- _Aim of the task_
Reproduce, word for word and unchanged, the part of the records that opens with the line containing "Історія компанії (42, 264)" and closes with the line containing "ナナムイびと (414, 491)", with both of those lines included. Output nothing beyond that part.

- _Records extracted_
START

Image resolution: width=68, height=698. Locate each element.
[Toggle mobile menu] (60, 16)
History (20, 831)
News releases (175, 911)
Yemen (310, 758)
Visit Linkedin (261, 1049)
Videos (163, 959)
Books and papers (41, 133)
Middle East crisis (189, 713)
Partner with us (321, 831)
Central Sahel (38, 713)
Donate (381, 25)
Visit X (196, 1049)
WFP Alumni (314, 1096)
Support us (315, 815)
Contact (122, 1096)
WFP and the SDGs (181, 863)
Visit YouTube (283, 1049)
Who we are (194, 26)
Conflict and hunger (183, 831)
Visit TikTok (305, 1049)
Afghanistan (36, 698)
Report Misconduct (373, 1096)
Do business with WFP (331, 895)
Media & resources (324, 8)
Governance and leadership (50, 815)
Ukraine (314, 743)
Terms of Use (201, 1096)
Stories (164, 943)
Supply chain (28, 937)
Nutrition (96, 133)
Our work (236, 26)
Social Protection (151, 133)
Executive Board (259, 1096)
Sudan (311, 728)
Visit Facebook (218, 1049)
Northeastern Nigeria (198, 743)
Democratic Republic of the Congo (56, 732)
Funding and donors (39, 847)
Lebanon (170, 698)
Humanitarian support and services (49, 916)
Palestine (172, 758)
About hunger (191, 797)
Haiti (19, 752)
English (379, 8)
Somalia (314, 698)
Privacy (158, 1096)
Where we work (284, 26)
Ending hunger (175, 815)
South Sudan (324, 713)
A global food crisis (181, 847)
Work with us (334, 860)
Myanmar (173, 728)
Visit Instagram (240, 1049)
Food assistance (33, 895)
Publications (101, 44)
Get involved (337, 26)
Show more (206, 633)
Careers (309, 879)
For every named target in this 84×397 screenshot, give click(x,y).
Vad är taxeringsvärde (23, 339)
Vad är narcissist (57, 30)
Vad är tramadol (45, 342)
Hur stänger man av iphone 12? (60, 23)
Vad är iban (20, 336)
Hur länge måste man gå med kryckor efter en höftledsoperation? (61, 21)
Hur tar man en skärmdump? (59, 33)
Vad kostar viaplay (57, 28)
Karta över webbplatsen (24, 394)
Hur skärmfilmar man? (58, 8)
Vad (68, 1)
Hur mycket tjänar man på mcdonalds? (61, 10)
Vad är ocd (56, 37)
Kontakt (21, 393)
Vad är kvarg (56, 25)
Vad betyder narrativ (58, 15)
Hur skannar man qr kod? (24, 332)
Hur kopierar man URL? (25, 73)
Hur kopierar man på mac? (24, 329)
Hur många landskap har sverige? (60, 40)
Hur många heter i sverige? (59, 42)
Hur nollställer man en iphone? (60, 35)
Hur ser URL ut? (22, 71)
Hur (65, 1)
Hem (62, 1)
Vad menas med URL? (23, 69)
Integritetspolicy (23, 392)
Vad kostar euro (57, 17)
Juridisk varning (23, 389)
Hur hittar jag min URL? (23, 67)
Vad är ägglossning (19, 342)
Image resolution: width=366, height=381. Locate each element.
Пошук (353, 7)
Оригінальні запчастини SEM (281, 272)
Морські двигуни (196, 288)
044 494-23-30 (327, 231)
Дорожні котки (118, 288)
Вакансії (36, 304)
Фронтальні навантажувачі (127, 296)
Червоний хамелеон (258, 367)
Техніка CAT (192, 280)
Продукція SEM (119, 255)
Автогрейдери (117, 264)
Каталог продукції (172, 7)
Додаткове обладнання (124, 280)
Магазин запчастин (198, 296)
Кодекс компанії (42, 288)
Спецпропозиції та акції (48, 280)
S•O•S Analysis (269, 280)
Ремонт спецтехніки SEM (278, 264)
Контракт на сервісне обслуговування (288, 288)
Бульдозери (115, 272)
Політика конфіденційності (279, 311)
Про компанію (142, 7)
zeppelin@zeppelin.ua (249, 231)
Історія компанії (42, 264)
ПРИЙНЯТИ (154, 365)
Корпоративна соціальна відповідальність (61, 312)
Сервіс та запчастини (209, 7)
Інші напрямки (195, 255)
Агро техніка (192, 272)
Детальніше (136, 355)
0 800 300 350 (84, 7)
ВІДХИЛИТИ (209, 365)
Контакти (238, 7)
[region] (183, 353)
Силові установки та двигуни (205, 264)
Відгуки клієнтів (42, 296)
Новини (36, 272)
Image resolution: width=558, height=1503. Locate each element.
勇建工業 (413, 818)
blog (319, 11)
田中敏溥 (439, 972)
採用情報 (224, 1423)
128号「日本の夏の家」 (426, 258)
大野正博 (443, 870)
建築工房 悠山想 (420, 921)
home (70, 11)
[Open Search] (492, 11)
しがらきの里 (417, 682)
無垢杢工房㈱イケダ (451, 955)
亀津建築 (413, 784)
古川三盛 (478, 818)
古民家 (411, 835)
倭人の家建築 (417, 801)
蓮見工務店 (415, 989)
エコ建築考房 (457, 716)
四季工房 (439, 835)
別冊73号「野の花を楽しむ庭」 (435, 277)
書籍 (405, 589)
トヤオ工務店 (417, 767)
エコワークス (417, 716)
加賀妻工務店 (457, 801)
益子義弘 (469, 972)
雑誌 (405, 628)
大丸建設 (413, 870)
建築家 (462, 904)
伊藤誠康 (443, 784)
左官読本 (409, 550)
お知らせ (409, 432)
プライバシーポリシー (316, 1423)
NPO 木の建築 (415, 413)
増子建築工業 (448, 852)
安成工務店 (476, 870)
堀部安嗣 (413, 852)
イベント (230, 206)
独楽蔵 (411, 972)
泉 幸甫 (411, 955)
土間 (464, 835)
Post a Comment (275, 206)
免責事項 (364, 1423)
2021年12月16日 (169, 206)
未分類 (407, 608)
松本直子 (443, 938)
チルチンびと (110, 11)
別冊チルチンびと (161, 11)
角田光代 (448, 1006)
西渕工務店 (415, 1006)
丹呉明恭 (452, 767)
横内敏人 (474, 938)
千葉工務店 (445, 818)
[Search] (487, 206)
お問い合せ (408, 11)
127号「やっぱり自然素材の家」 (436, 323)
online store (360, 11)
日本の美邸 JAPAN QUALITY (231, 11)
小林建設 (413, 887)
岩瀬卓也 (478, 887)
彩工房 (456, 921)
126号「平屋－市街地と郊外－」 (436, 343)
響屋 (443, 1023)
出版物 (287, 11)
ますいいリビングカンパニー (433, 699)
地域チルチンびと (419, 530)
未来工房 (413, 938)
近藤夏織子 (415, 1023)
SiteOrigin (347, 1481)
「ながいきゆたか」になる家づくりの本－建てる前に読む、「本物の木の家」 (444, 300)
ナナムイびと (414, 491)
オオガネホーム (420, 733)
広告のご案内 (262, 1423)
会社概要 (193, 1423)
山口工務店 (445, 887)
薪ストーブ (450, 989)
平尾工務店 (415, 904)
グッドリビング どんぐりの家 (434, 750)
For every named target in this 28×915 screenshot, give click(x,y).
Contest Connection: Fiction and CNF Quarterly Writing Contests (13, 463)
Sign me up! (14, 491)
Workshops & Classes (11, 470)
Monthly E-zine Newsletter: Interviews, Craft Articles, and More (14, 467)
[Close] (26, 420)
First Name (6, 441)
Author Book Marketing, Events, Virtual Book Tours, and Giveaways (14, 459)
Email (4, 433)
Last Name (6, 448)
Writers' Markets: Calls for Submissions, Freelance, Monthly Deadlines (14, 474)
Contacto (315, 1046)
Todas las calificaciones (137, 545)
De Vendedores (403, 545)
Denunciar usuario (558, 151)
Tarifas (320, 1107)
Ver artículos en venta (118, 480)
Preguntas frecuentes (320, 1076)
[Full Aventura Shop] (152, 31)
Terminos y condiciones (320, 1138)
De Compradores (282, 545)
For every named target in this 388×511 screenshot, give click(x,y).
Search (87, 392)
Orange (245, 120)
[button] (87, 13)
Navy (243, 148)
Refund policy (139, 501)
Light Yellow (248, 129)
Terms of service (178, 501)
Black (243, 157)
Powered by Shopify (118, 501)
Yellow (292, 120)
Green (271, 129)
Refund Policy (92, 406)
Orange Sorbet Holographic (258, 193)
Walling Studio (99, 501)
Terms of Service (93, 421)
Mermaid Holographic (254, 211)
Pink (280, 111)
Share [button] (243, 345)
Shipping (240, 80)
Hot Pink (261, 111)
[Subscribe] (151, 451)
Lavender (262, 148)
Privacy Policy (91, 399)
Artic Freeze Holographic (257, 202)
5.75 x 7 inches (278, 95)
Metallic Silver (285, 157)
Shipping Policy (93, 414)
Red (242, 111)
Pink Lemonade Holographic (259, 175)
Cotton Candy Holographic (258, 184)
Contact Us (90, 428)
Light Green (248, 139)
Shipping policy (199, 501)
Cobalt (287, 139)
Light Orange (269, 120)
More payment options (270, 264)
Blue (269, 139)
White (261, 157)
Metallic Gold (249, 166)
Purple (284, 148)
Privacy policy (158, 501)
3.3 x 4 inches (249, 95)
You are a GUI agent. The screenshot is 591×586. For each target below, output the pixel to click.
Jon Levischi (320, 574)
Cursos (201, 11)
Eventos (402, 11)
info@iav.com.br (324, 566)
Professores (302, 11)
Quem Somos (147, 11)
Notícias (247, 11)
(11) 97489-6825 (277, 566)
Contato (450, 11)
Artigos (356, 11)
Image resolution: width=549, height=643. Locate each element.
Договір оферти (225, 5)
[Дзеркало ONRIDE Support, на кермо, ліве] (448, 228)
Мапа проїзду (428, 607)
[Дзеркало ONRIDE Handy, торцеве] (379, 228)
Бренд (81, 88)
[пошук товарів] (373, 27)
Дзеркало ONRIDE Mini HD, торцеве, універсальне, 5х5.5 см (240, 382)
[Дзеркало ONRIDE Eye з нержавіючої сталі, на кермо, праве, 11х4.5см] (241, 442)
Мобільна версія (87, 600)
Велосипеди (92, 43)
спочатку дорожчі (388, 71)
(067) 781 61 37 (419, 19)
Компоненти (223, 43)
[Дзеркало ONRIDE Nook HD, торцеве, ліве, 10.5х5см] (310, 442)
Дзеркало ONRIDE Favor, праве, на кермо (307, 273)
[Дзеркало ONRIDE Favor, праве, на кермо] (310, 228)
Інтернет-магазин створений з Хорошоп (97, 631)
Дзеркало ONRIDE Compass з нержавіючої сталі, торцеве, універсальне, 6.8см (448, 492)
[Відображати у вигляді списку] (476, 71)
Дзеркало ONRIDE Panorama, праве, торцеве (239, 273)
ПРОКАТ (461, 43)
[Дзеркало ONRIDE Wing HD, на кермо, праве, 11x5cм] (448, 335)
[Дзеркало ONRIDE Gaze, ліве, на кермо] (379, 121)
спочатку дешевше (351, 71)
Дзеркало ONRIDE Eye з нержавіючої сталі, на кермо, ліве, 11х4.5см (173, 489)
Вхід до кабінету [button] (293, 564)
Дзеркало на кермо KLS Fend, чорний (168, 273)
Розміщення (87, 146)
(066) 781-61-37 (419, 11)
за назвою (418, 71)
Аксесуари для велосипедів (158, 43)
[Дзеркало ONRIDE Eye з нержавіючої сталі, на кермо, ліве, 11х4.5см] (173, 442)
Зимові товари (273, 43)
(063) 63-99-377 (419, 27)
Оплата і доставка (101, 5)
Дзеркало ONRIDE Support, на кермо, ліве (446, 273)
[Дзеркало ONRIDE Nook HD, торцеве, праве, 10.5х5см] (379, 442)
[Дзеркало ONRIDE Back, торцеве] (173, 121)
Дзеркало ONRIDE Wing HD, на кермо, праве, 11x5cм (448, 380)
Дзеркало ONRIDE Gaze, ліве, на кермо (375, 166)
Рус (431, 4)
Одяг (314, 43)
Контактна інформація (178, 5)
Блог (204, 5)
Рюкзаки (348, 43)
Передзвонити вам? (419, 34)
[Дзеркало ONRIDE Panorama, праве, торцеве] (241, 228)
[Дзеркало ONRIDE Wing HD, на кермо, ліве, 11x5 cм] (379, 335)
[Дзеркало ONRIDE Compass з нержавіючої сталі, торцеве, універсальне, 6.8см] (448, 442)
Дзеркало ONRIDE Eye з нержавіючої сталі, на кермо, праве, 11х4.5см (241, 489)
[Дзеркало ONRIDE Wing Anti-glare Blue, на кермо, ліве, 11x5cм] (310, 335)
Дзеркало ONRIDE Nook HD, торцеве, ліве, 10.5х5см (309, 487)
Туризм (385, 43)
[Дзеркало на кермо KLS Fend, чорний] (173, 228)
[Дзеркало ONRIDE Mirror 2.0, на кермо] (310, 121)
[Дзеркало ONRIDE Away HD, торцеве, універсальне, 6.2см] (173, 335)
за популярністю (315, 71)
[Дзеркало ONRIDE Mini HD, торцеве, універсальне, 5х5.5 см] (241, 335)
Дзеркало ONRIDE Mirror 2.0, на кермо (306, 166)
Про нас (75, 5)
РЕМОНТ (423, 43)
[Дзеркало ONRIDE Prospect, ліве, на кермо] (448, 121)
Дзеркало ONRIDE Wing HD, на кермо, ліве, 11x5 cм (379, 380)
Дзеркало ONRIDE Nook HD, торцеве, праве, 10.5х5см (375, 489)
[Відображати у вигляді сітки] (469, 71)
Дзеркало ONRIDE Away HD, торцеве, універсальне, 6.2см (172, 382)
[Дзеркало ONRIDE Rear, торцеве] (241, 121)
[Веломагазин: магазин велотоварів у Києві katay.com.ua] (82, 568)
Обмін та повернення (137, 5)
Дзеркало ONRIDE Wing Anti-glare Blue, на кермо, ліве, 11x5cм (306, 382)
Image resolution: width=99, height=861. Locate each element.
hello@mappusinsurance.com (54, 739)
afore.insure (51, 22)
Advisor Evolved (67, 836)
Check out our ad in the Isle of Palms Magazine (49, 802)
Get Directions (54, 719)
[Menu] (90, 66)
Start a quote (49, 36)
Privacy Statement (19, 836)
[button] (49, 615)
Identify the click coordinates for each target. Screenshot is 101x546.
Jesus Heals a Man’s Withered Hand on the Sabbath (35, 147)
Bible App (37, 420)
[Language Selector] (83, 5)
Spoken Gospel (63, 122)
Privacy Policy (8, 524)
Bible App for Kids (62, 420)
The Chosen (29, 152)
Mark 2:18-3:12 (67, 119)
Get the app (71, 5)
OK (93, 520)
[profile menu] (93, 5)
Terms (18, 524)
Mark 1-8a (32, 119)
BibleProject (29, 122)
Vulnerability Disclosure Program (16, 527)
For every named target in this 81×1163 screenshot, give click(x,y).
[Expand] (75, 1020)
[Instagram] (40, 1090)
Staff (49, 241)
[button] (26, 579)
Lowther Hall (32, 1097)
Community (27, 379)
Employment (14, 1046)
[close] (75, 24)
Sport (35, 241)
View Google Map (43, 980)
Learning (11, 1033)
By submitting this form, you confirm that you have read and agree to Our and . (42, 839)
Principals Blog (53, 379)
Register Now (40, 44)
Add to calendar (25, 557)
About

END

- _Solved problem_
Історія компанії (42, 264)
ПРИЙНЯТИ (154, 365)
Корпоративна соціальна відповідальність (61, 312)
Сервіс та запчастини (209, 7)
Інші напрямки (195, 255)
Агро техніка (192, 272)
Детальніше (136, 355)
0 800 300 350 (84, 7)
ВІДХИЛИТИ (209, 365)
Контакти (238, 7)
[region] (183, 353)
Силові установки та двигуни (205, 264)
Відгуки клієнтів (42, 296)
Новини (36, 272)
Image resolution: width=558, height=1503. Locate each element.
勇建工業 (413, 818)
blog (319, 11)
田中敏溥 (439, 972)
採用情報 (224, 1423)
128号「日本の夏の家」 (426, 258)
大野正博 (443, 870)
建築工房 悠山想 (420, 921)
home (70, 11)
[Open Search] (492, 11)
しがらきの里 (417, 682)
無垢杢工房㈱イケダ (451, 955)
亀津建築 (413, 784)
古川三盛 (478, 818)
古民家 (411, 835)
倭人の家建築 (417, 801)
蓮見工務店 (415, 989)
エコ建築考房 (457, 716)
四季工房 (439, 835)
別冊73号「野の花を楽しむ庭」 (435, 277)
書籍 (405, 589)
トヤオ工務店 (417, 767)
エコワークス (417, 716)
加賀妻工務店 (457, 801)
益子義弘 (469, 972)
雑誌 (405, 628)
大丸建設 (413, 870)
建築家 (462, 904)
伊藤誠康 (443, 784)
左官読本 (409, 550)
お知らせ (409, 432)
プライバシーポリシー (316, 1423)
NPO 木の建築 (415, 413)
増子建築工業 (448, 852)
安成工務店 (476, 870)
堀部安嗣 (413, 852)
イベント (230, 206)
独楽蔵 (411, 972)
泉 幸甫 (411, 955)
土間 (464, 835)
Post a Comment (275, 206)
免責事項 (364, 1423)
2021年12月16日 (169, 206)
未分類 (407, 608)
松本直子 (443, 938)
チルチンびと (110, 11)
別冊チルチンびと (161, 11)
角田光代 (448, 1006)
西渕工務店 (415, 1006)
丹呉明恭 (452, 767)
横内敏人 (474, 938)
千葉工務店 (445, 818)
[Search] (487, 206)
お問い合せ (408, 11)
127号「やっぱり自然素材の家」 (436, 323)
online store (360, 11)
日本の美邸 JAPAN QUALITY (231, 11)
小林建設 (413, 887)
岩瀬卓也 (478, 887)
彩工房 (456, 921)
126号「平屋－市街地と郊外－」 (436, 343)
響屋 (443, 1023)
出版物 (287, 11)
ますいいリビングカンパニー (433, 699)
地域チルチンびと (419, 530)
未来工房 (413, 938)
近藤夏織子 (415, 1023)
SiteOrigin (347, 1481)
「ながいきゆたか」になる家づくりの本－建てる前に読む、「本物の木の家」 (444, 300)
ナナムイびと (414, 491)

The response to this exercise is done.